● Task directions: Render the lines of the records from the one containing "The height and width of the screenshot is (637, 1317)." through the end of the records as a numbered list, leaving out any blank lines.

● Excerpt from a dataset:
+-------+

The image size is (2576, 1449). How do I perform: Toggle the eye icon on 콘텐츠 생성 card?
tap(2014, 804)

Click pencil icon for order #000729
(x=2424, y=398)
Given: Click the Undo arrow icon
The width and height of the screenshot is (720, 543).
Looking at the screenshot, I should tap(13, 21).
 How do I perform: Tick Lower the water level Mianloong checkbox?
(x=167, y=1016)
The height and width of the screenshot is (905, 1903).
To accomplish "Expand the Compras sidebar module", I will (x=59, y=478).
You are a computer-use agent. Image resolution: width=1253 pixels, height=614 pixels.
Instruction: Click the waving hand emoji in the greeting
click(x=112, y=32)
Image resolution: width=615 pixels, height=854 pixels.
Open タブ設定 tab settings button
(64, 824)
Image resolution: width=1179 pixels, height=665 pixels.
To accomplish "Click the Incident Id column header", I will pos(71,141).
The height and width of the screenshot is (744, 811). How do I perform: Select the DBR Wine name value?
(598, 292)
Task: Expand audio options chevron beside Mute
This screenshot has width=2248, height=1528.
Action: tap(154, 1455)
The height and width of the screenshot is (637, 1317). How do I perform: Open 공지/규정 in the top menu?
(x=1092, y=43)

+-------+

● Expected output:
1. The height and width of the screenshot is (637, 1317). How do I perform: Open 공지/규정 in the top menu?
2. (x=1092, y=43)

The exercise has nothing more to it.